──────── PROVIDED TEXT ────────
All of this considered, though, I’m optimistic for the long term. I believe that we are in this for the long haul, but I think we will come through and when we do I think there will be some things about the way we live our lives that will change. Some things will become more common, and some things less. As I think about the changes that may come, there’s a graph shape that keeps popping into my head that I think of as the “upshift.”
Upshift Curve - D.Kassabian March 2020 -

The Upshift Curve charts a behavior or activity (the y-axis) over time (the x-axis). It’s not intended to be an actual graph of hard data, but rather a rough trend shape that real data could eventually be compared with. The shape describes a steady state, an inflection point causing a rise, another inflection point as the initial change conditions are relaxed, and then a new steady state prevailing that is different (in this case, higher) than the earlier steady state.

Let’s talk through an example.

When people were sent home from work and from school earlier this month, there was a sudden and massive growth in remote work and in online teaching and learning. Neither of these things are new, but we went from some lower steady state level to a temporary level involving the majority of workers and students. Eventually, when we get past the worst of the pandemic, students will go back to college campuses and district schools and workers will go back to the office, but I believe that attitudes about remote work and online education will be changed, possibly drastically and possibly for the long term.

Let’s talk about working from home, a practice that is possible for some jobs (such as office desk workers) and not for others (first responders, for example). Many companies allowed for the remote work concept in limited ways while some companies and some staff supervisors were not comfortable with the idea. Thrust into remote work at scale as a necessity, though, I think many companies will find that it can work, that their workers appreciate the flexibility and lack of onerous commute and are able to be productive. Additionally, over time the practice could be cost effective for many businesses through reduction of office costs. While remote work is clearly not suitable for every job, and while some people may prefer full time in-office work surrounded by co-workers, this recent emergency is demonstrating that remote work is viable for many businesses and has some benefits. With that considered, I think the practice of work from home will level off post-pandemic at a level that’s higher (and possibly much higher) than before the pandemic struck. So let’s look at the upshift curve again.
Upshift Curve - D.Kassabian March 2020 -

As we think about this idea, the upshift could well apply for a great many things. How many of the following things that were already done at low levels before the pandemic might level off at substantially higher levels after? Consider the following list:

  1. Remote-work and work from home (described above)
  2. Online schooling, both K-12 and Higher Education
  3. Telemedicine/Telehealth (rather than visiting doctors and hospitals)
────────
• _REQUIRED ACTION_
In the text about the upshift curve, what does the curve's y-axis chart?
──────── EXTRACTED RECORDS ────────
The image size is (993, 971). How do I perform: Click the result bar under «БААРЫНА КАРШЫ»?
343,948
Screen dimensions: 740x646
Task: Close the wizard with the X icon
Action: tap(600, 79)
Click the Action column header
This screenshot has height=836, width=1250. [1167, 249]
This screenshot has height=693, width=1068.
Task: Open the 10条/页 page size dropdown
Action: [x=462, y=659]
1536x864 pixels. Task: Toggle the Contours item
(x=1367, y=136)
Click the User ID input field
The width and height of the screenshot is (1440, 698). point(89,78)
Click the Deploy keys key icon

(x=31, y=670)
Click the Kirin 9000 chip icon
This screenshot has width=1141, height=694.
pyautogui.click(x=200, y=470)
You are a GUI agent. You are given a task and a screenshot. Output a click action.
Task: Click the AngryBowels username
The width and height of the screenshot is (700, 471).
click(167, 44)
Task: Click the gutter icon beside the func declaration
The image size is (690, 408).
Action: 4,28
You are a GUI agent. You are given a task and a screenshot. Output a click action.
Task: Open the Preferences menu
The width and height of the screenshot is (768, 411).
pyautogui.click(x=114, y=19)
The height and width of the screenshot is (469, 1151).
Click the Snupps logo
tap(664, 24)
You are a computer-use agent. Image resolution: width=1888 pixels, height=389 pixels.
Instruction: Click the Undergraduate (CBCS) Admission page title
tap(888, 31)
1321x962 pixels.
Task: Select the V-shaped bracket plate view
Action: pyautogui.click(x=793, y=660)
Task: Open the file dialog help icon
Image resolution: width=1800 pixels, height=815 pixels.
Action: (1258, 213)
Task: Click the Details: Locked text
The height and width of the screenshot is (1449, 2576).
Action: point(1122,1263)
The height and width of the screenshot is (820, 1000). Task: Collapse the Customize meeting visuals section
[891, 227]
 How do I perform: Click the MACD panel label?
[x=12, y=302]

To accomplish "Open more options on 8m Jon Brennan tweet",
────────
• _RESULT OF THE TASK_
A behavior or activity.